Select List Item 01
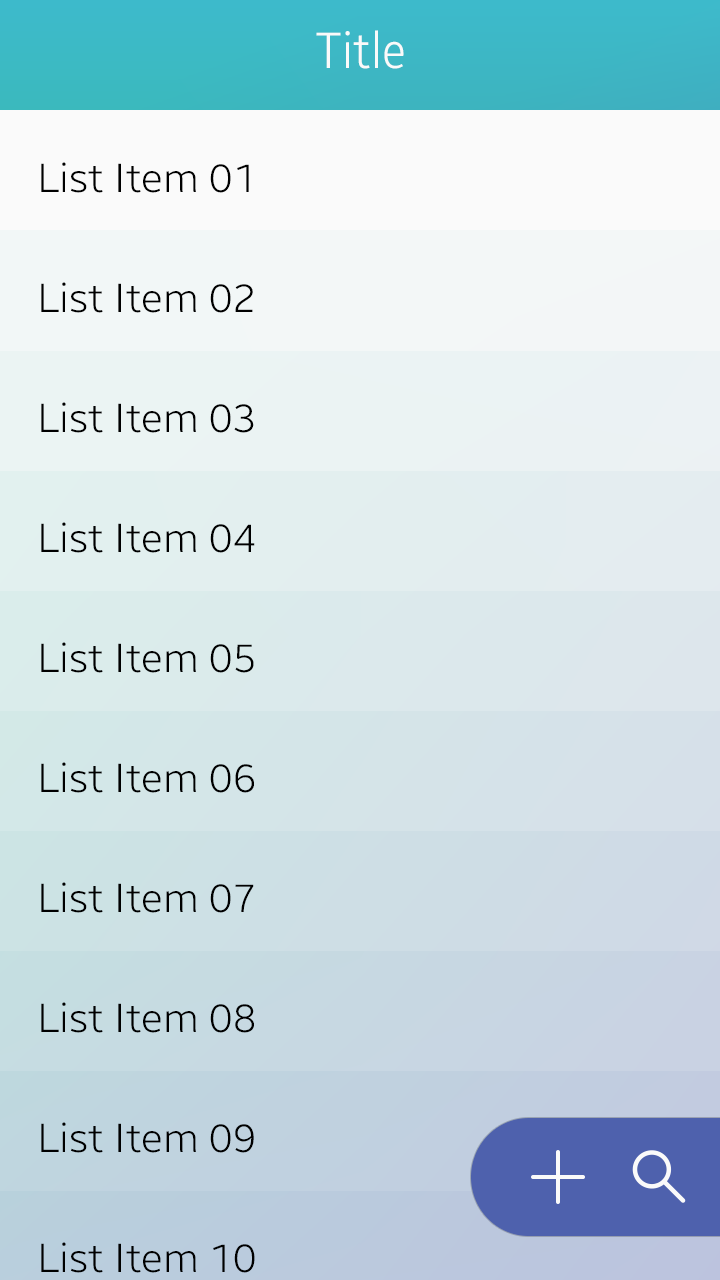720x1280 pixels. coord(147,179)
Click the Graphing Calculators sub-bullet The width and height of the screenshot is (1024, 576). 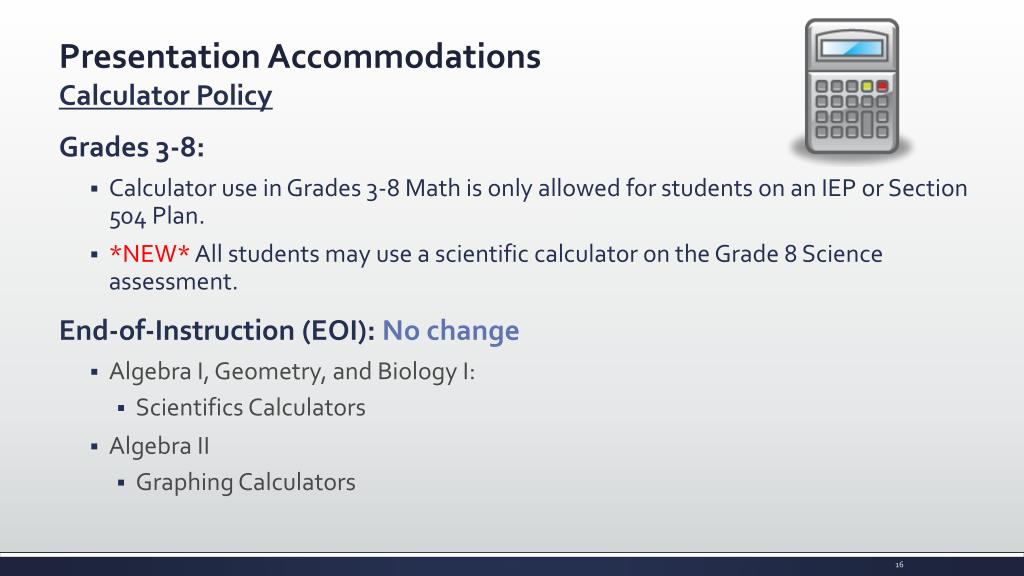246,483
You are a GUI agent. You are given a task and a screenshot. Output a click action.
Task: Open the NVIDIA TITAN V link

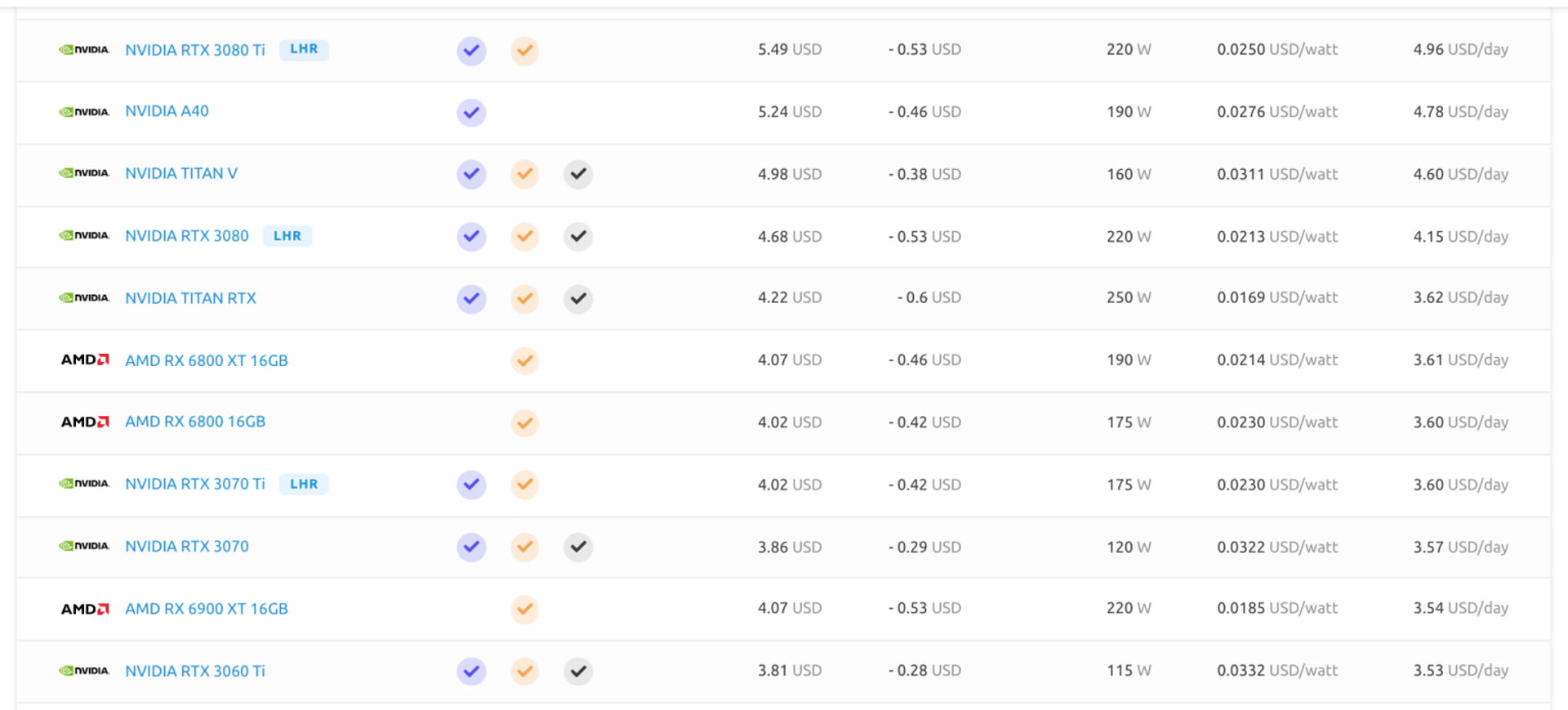pos(180,173)
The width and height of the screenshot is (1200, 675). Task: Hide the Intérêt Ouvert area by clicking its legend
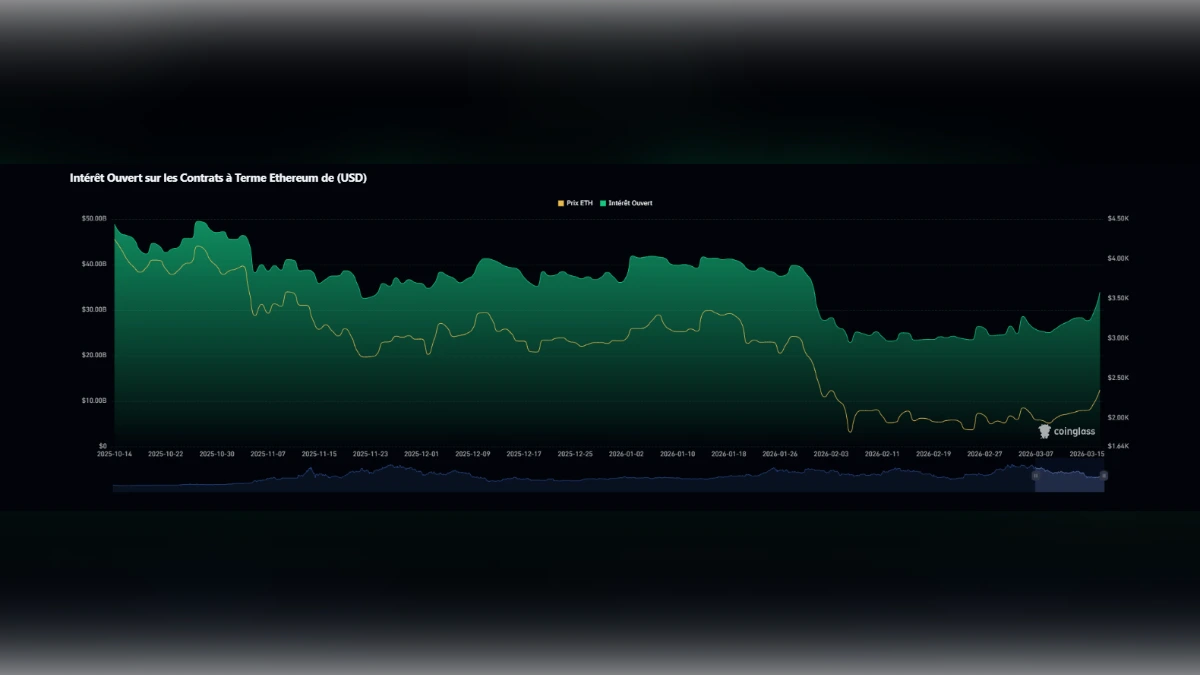627,203
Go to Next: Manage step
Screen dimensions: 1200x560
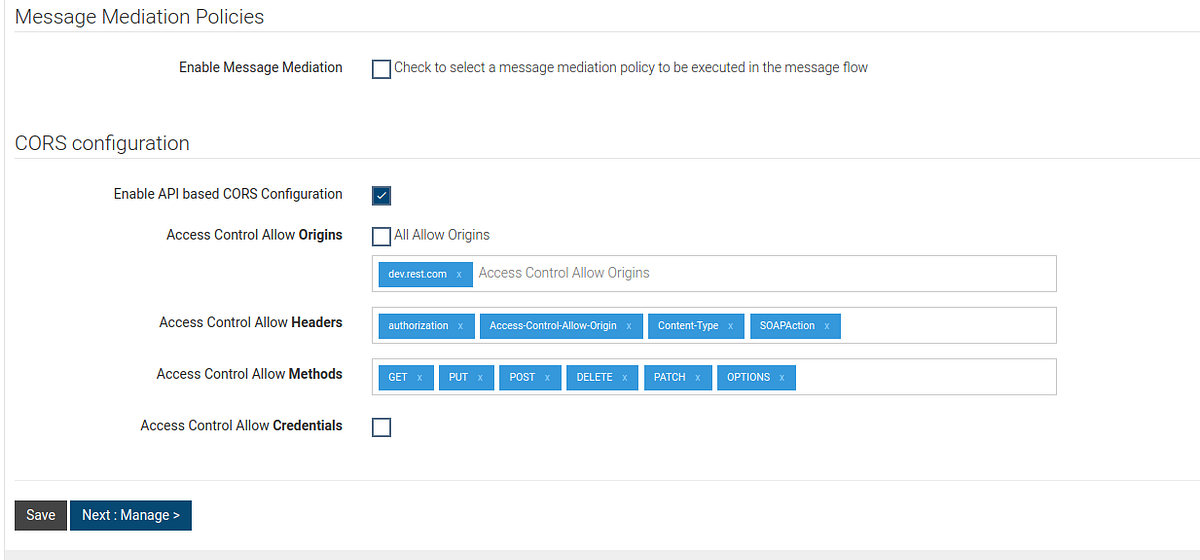130,515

------

Task description:
Reproduce, word for word, the lines from the one containing "You are a GUI" to the end of the material, both ends included. No picture is copied.

Reply to the task:
You are a GUI agent. You are given a task and a screenshot. Output a click action.
Task: Open the NVIDIA TITAN V link

pos(180,173)
The width and height of the screenshot is (1200, 675). Task: Hide the Intérêt Ouvert area by clicking its legend
627,203
Go to Next: Manage step
Screen dimensions: 1200x560
130,515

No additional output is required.